### Reading text:
This is the ultimate betrayal.
According to a new piece by The New York Times, malfunctioning coffee makers on airplanes cause flight delays that can affect thousands of passengers. Take one pass through Twitter and you’ll find plenty of irritated passengers who have dealt with this particular delay.
While it may seem ludicrous, funny even, that such a small issue could sideline an entire aircraft, the problem is no joke to American Airlines chief operating officer Robert Isom. In a podcast for employees, Isom said an “inordinate amount of coffee maker problems” are causing small flight delays. But even short delays can have a ripple effect across the airline’s day-to-day operations, affecting “hundreds, if not thousands of passengers,” Isom told the Times.
A broken coffee maker in your house might seem like no big deal, but they’re actually quite a complex issue to fix on airplanes. Onboard coffee makers cost anywhere from $7,000 to $20,000 each, and are elaborately designed to fit the aircraft’s needs. Because they’re electrical, they come outfitted with circuit breakers and wiring insulation to safeguard against onboard fires. When a coffee machine isn’t working, the ground crew has to do a full inspection to ensure there aren’t any circuitry problems that could prove a fire hazard.
What’s even more enlightening about the Times’ report is its information on the way airplane coffee is made. Most commercial airlines hook their coffee makers up to an onboard water tank. In order to keep bacteria from growing in these tanks, airlines have to treat their water with chemicals. These chemicals can build up in the coffee machines, causing machinery to break down.

### Task:
Write the next part of the article on how broken airplane coffee makers cause flight delays, picking up after its last sentence.

### Data listing:
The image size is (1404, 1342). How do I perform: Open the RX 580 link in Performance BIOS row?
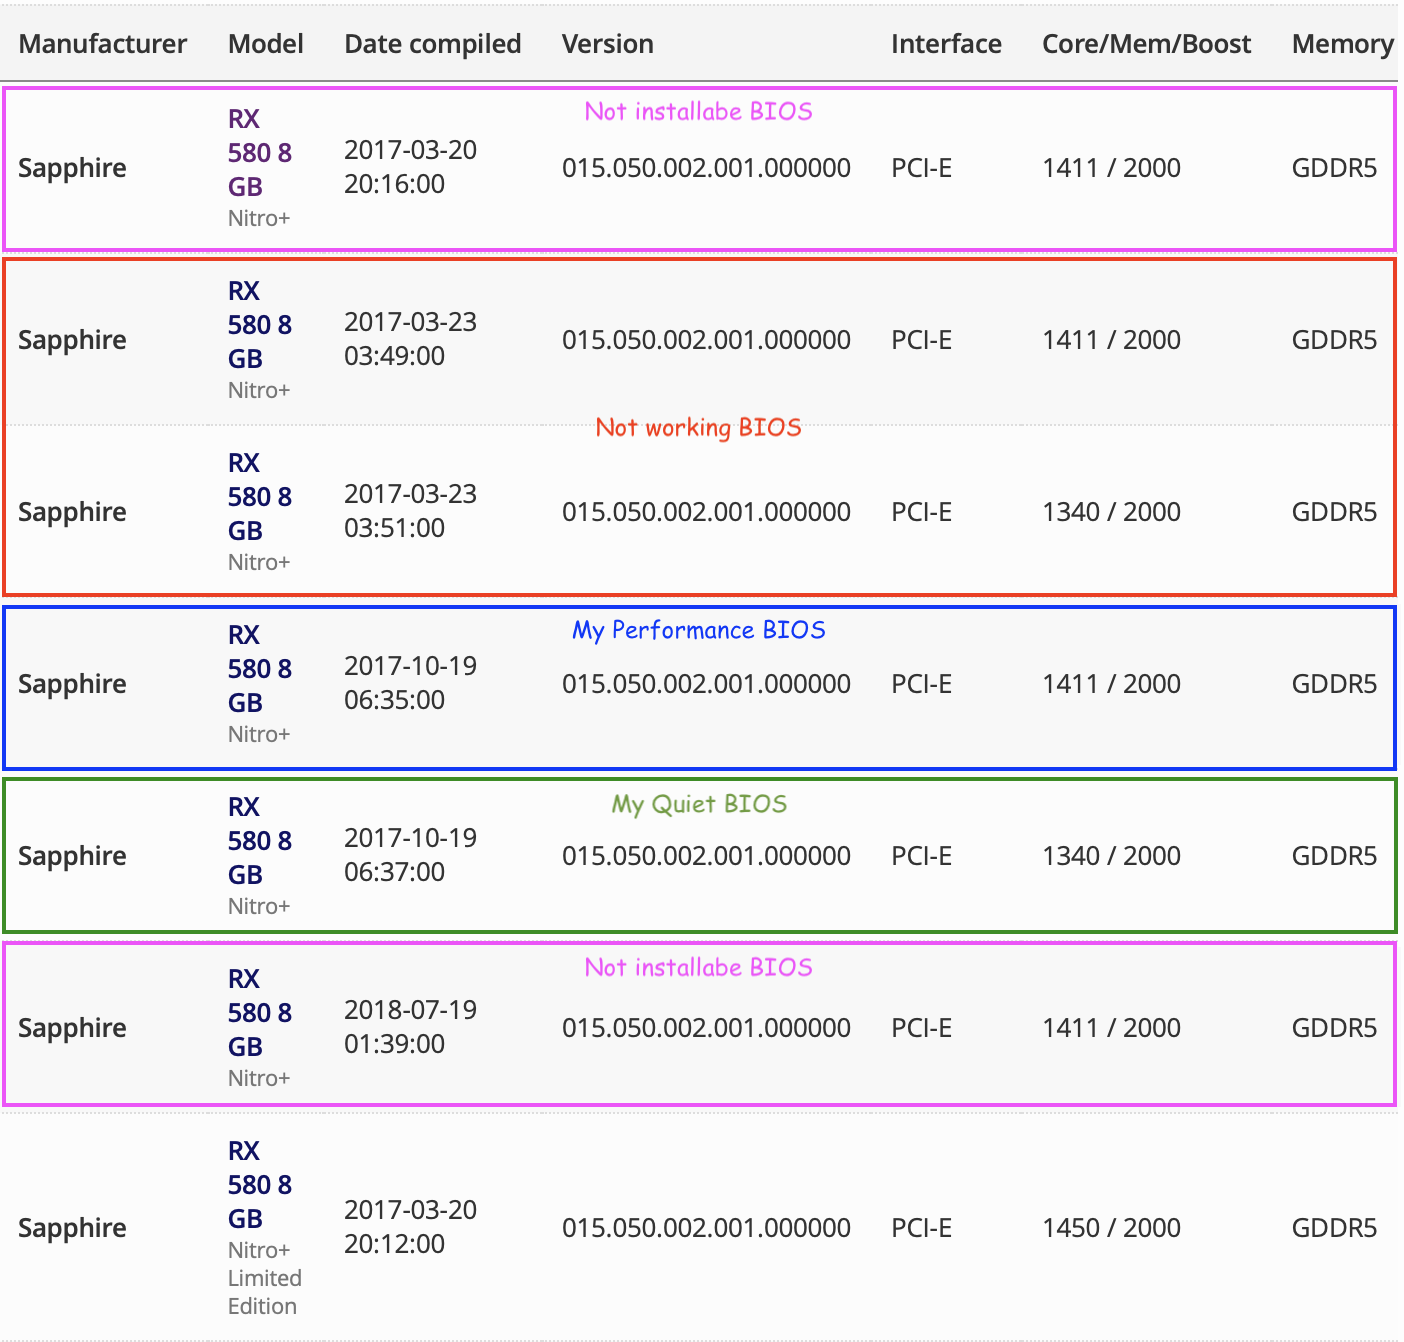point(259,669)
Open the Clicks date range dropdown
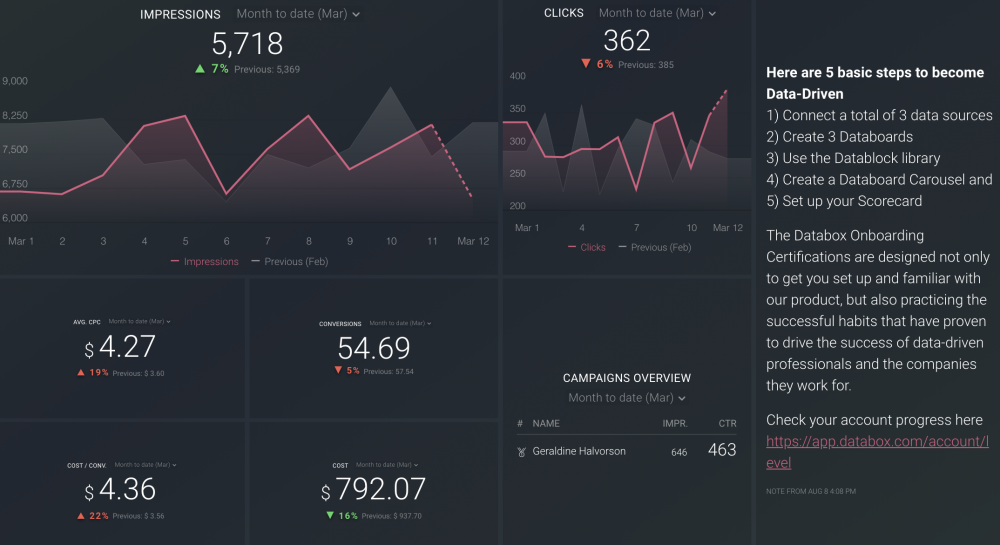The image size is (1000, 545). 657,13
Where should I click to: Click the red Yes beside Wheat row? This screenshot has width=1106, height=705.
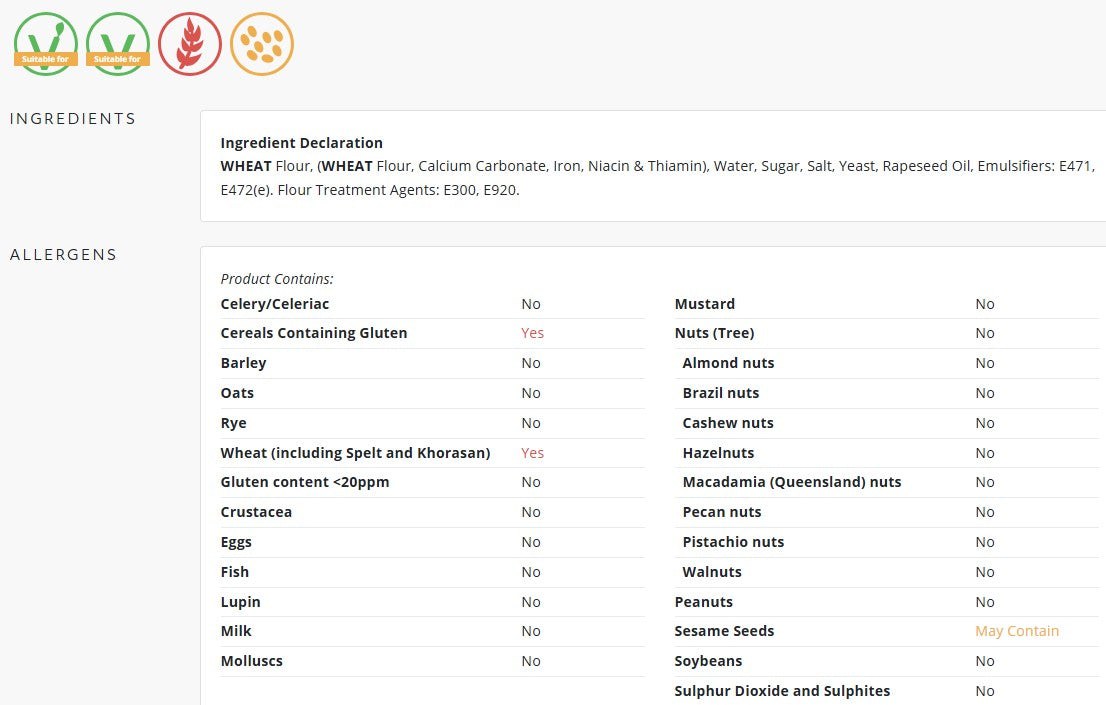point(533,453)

---

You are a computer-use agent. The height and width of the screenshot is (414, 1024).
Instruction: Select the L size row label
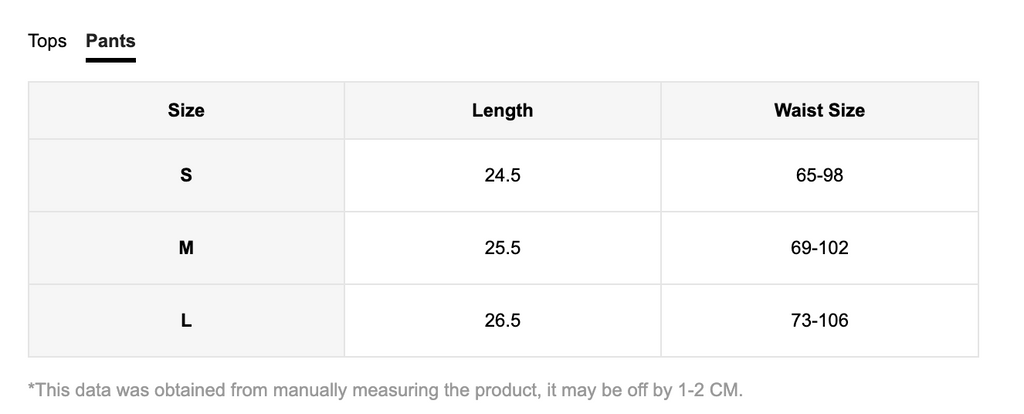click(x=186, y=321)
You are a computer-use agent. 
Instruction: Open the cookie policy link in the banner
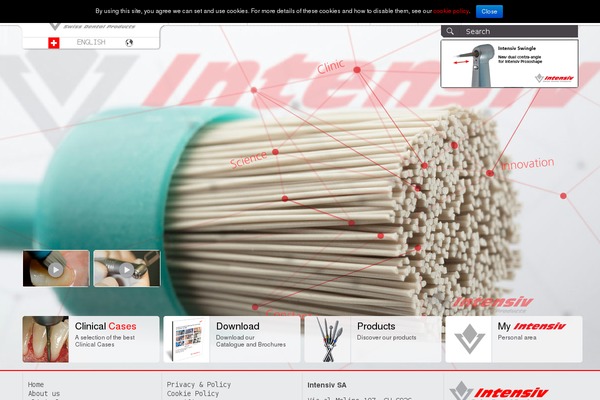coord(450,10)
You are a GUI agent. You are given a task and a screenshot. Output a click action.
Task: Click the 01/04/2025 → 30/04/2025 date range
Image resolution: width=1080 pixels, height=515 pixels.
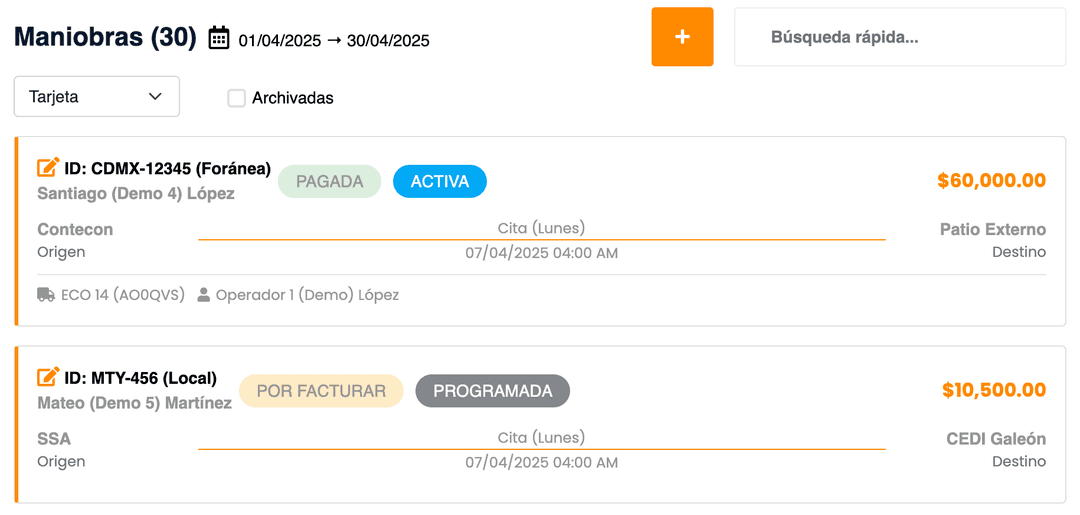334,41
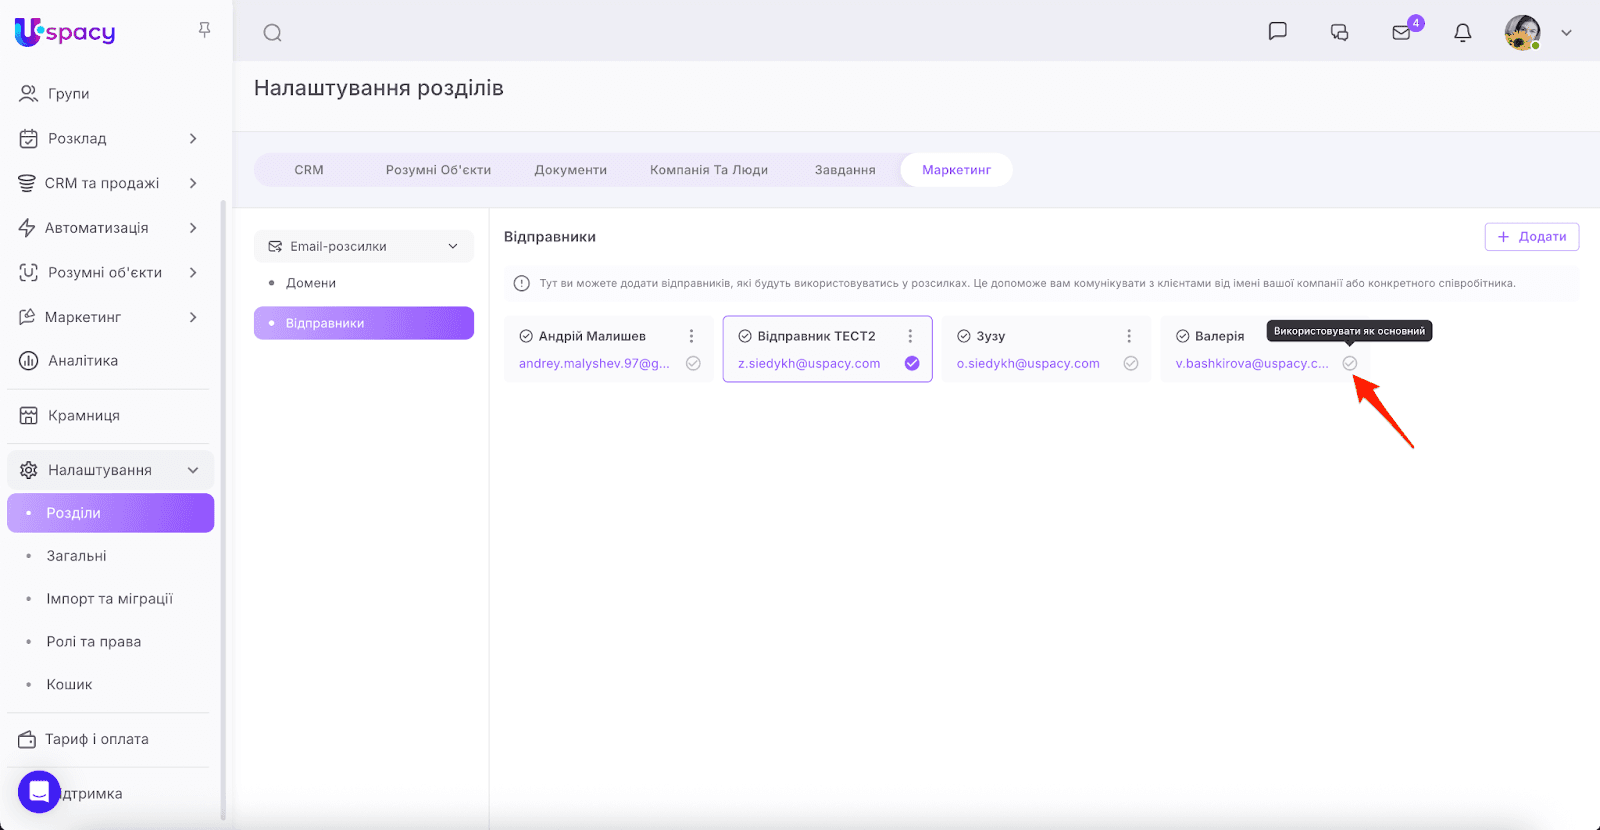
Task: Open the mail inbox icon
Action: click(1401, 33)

### Task answer:
Even an engineer who develops in-flight coffee maker technology won’t drink that mess. “I don’t drink the coffee unless I know the water’s coming from a bottle,” Marcos Jimenez, an engineer at Zodiac Aerospace, told the Times.
And guess what? If you spill that coffee, you get another delay. Spills on cloth seats can delay the flight because airline workers must remove the wet cushion and replace it with a dry one.
All in all, coffee makers on airplanes are proving quite the hassle. American Airlines is replacing many problematic coffee makers on their flights to cut down on delays. United crews are increasing their maintenance checks on coffee makers to reduce delays. But even with this overhaul, do we really want onboard water tank coffee? Perhaps it’s time to resign ourselves to a $10 airport coffee at Starbucks.